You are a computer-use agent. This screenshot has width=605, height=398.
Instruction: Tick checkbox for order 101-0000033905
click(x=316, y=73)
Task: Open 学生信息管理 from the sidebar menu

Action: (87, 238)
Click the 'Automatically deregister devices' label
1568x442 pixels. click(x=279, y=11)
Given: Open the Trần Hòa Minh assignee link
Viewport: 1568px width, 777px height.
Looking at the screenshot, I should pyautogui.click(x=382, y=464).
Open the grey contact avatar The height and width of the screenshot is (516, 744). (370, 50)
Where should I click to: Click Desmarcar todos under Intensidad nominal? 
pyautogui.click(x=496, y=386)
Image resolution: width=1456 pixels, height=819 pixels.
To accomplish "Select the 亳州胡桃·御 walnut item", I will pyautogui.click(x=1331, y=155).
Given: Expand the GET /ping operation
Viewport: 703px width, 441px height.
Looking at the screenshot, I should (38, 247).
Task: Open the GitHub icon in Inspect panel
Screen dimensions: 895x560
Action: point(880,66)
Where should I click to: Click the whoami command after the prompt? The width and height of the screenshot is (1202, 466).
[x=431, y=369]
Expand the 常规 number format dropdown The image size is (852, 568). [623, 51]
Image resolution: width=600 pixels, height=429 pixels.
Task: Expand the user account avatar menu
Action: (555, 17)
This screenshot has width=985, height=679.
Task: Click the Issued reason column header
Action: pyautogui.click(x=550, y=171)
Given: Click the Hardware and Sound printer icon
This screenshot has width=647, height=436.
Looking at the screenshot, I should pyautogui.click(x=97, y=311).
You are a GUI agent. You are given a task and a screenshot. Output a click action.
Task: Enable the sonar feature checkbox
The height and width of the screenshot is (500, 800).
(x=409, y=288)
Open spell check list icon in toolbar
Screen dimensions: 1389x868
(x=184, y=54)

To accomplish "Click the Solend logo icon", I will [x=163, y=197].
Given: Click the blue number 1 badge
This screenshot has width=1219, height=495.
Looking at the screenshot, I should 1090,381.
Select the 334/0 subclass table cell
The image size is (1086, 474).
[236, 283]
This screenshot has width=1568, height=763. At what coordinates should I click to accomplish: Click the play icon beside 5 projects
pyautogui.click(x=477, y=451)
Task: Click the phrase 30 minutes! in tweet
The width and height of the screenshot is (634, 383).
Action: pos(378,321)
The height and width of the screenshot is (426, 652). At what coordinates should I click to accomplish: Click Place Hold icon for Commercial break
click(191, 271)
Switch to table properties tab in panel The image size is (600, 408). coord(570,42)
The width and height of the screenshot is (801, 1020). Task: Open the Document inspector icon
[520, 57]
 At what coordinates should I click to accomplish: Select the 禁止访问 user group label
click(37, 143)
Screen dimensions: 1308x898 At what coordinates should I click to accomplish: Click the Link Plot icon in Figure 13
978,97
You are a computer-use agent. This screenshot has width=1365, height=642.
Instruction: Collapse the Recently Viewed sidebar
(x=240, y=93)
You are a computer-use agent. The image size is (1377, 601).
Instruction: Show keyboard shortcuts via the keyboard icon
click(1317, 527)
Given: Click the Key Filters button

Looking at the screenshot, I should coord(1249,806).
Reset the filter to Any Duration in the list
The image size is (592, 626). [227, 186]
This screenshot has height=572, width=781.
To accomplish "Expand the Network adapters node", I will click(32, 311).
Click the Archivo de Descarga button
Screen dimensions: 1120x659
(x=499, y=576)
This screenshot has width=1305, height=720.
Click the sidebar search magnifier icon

----------------

** Action item **
Reproduce the full block of data exactly, omitting nothing.

** Written response **
You are a computer-use agent. This screenshot has width=605, height=398.
Instruction: Tick checkbox for order 101-0000033905
click(x=316, y=73)
Task: Open 学生信息管理 from the sidebar menu

Action: (87, 238)
Click the 'Automatically deregister devices' label
1568x442 pixels. click(x=279, y=11)
Given: Open the Trần Hòa Minh assignee link
Viewport: 1568px width, 777px height.
Looking at the screenshot, I should pyautogui.click(x=382, y=464).
Open the grey contact avatar The height and width of the screenshot is (516, 744). (370, 50)
Where should I click to: Click Desmarcar todos under Intensidad nominal? 
pyautogui.click(x=496, y=386)
Image resolution: width=1456 pixels, height=819 pixels.
To accomplish "Select the 亳州胡桃·御 walnut item", I will pyautogui.click(x=1331, y=155).
Given: Expand the GET /ping operation
Viewport: 703px width, 441px height.
Looking at the screenshot, I should (38, 247).
Task: Open the GitHub icon in Inspect panel
Screen dimensions: 895x560
Action: point(880,66)
Where should I click to: Click the whoami command after the prompt? The width and height of the screenshot is (1202, 466).
[x=431, y=369]
Expand the 常规 number format dropdown The image size is (852, 568). [623, 51]
Image resolution: width=600 pixels, height=429 pixels.
Task: Expand the user account avatar menu
Action: (555, 17)
This screenshot has width=985, height=679.
Task: Click the Issued reason column header
Action: pyautogui.click(x=550, y=171)
Given: Click the Hardware and Sound printer icon
This screenshot has width=647, height=436.
Looking at the screenshot, I should pyautogui.click(x=97, y=311).
You are a GUI agent. You are given a task and a screenshot. Output a click action.
Task: Enable the sonar feature checkbox
The height and width of the screenshot is (500, 800).
(x=409, y=288)
Open spell check list icon in toolbar
Screen dimensions: 1389x868
(x=184, y=54)

To accomplish "Click the Solend logo icon", I will [x=163, y=197].
Given: Click the blue number 1 badge
This screenshot has width=1219, height=495.
Looking at the screenshot, I should 1090,381.
Select the 334/0 subclass table cell
The image size is (1086, 474).
[236, 283]
This screenshot has width=1568, height=763. At what coordinates should I click to accomplish: Click the play icon beside 5 projects
pyautogui.click(x=477, y=451)
Task: Click the phrase 30 minutes! in tweet
The width and height of the screenshot is (634, 383).
Action: pos(378,321)
The height and width of the screenshot is (426, 652). At what coordinates should I click to accomplish: Click Place Hold icon for Commercial break
click(191, 271)
Switch to table properties tab in panel The image size is (600, 408). coord(570,42)
The width and height of the screenshot is (801, 1020). Task: Open the Document inspector icon
[520, 57]
 At what coordinates should I click to accomplish: Select the 禁止访问 user group label
click(37, 143)
Screen dimensions: 1308x898 At what coordinates should I click to accomplish: Click the Link Plot icon in Figure 13
978,97
You are a computer-use agent. This screenshot has width=1365, height=642.
Instruction: Collapse the Recently Viewed sidebar
(x=240, y=93)
You are a computer-use agent. The image size is (1377, 601).
Instruction: Show keyboard shortcuts via the keyboard icon
click(1317, 527)
Given: Click the Key Filters button

Looking at the screenshot, I should coord(1249,806).
Reset the filter to Any Duration in the list
The image size is (592, 626). [227, 186]
This screenshot has height=572, width=781.
To accomplish "Expand the Network adapters node", I will click(32, 311).
Click the Archivo de Descarga button
Screen dimensions: 1120x659
(x=499, y=576)
This screenshot has width=1305, height=720.
Click the sidebar search magnifier icon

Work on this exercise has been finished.